Israelis were woken up to a light earthquake on Wednesday morning after a tremor struck the Greek island of Crete, in the Mediterranean Sea.
There were no reports of injuries or damage following the earthquake.
The Seismology Division of the Geological Survey of Israel reported that the earthquake was at a 5.7 magnitude at a depth of 35km, south of Crete.
Israelis across the country reported feeling the tremor.
Crete was hit by a similar magnitude 5.7 earthquake on Sunday.
On October 12, a powerful magnitude 6.3 earthquake rocked Crete, two weeks after another tremor on the island killed a man and damaged hundreds of buildings.
Crete is situated on the Hellenic arc which is known for its frequent and violent seismic activity and is the center of Europe’s deadliest earthquakes. The island of Crete lies above a convergent boundary where the Aegean Sea and African plates meet. This makes the region prone to large earthquakes and tsunamis.

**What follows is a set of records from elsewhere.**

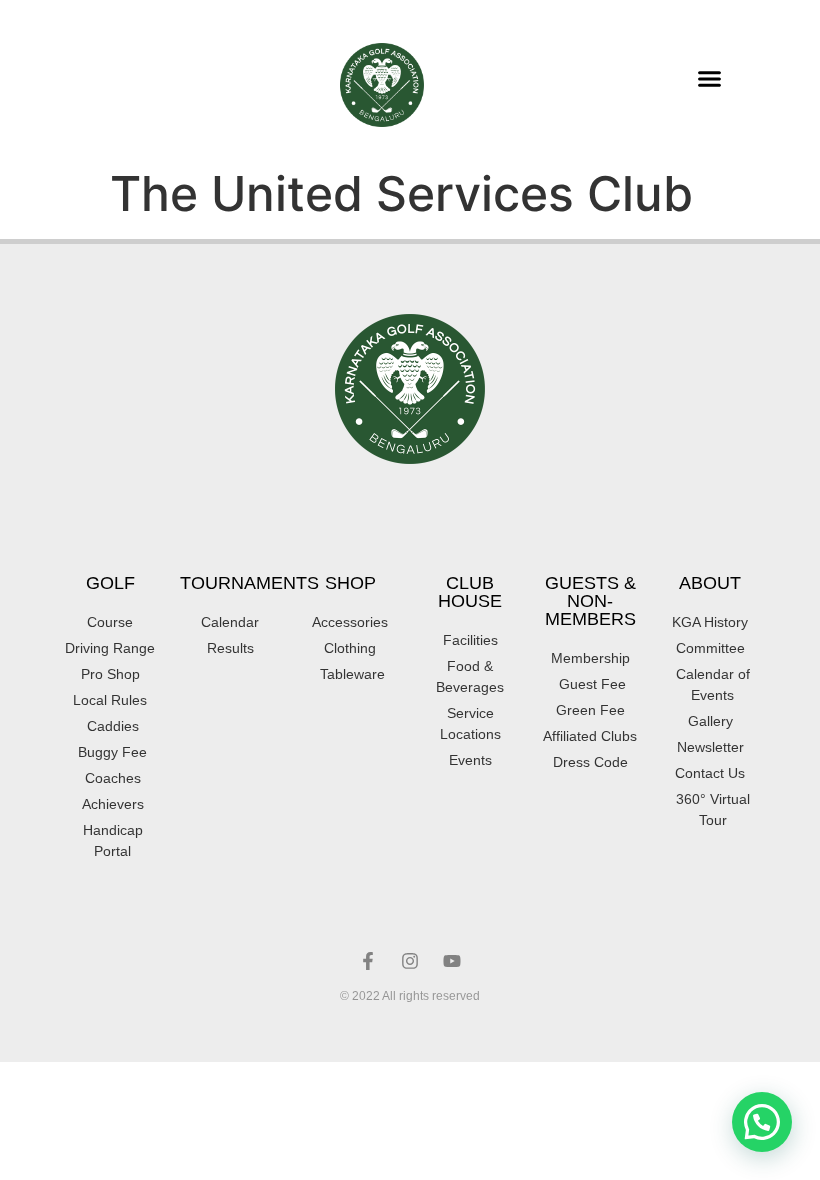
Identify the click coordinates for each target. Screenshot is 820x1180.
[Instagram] (410, 961)
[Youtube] (452, 961)
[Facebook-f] (368, 961)
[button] (709, 79)
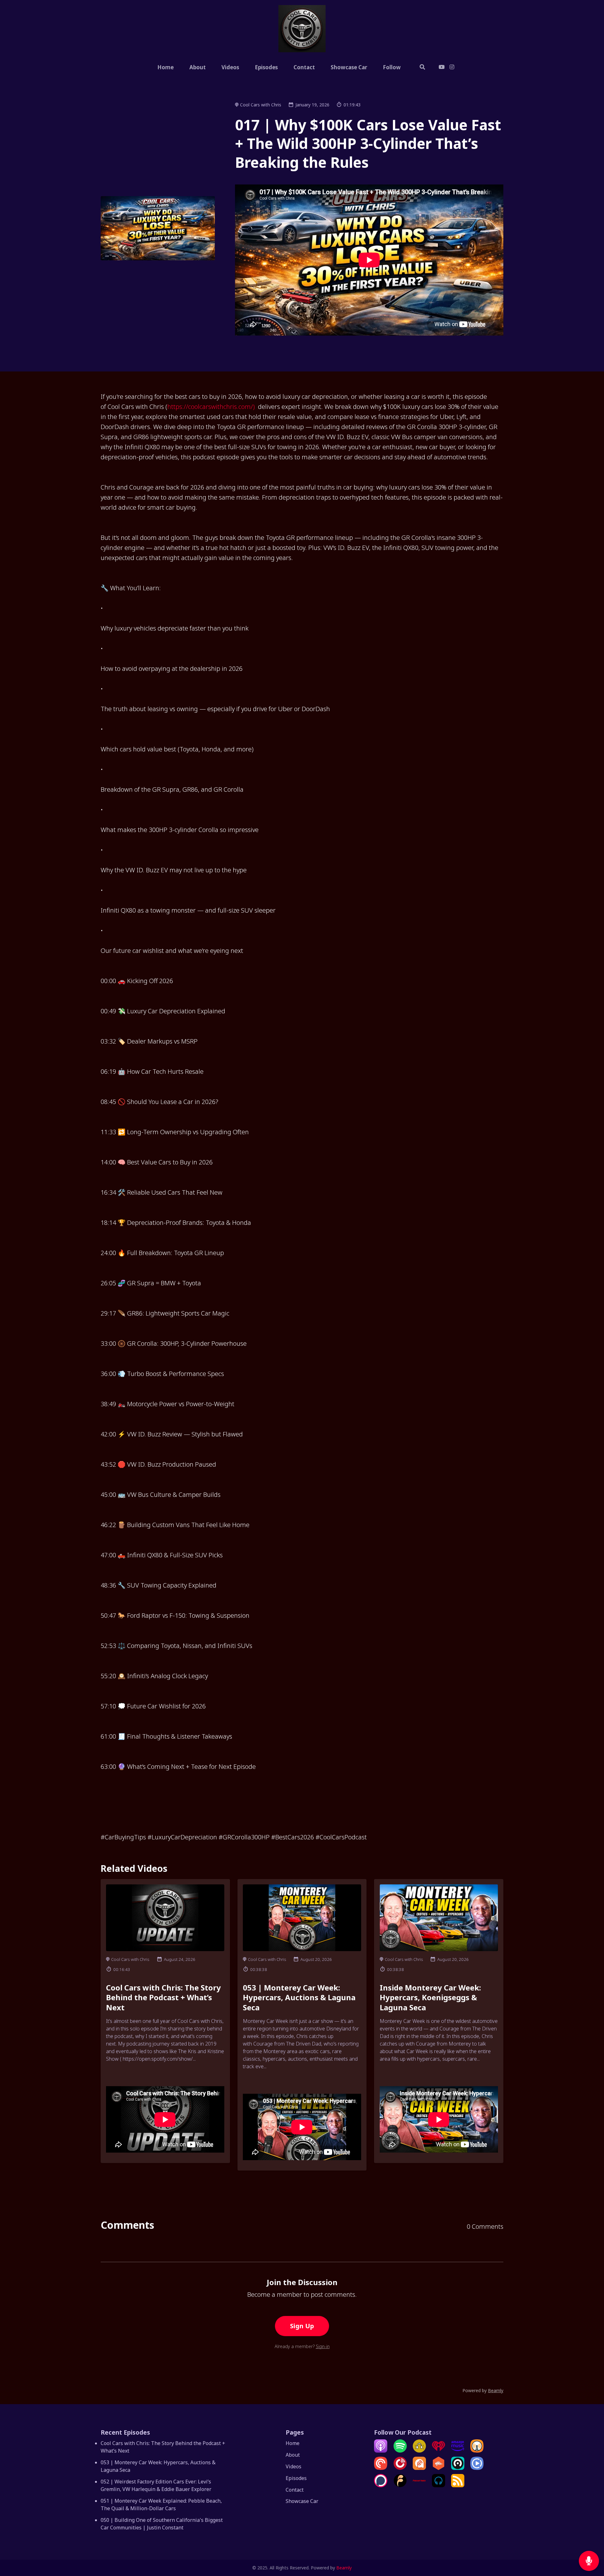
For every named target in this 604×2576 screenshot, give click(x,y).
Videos (230, 67)
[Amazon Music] (457, 2450)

Israel itself experiences earthquakes from time to time. It is situated on the East African Rift, which runs through the Jordan Valley, on the border with Jordan, an area prone to earthquakes.
The last major earthquake to hit the region occurred in 1927 — a 6.2-magnitude tremor that killed 500 people and injured another 700.
Experts on the issue say that Israel experiences a devastating earthquake every 100 years and have warned that such a disastrous occurrence is just a question of time.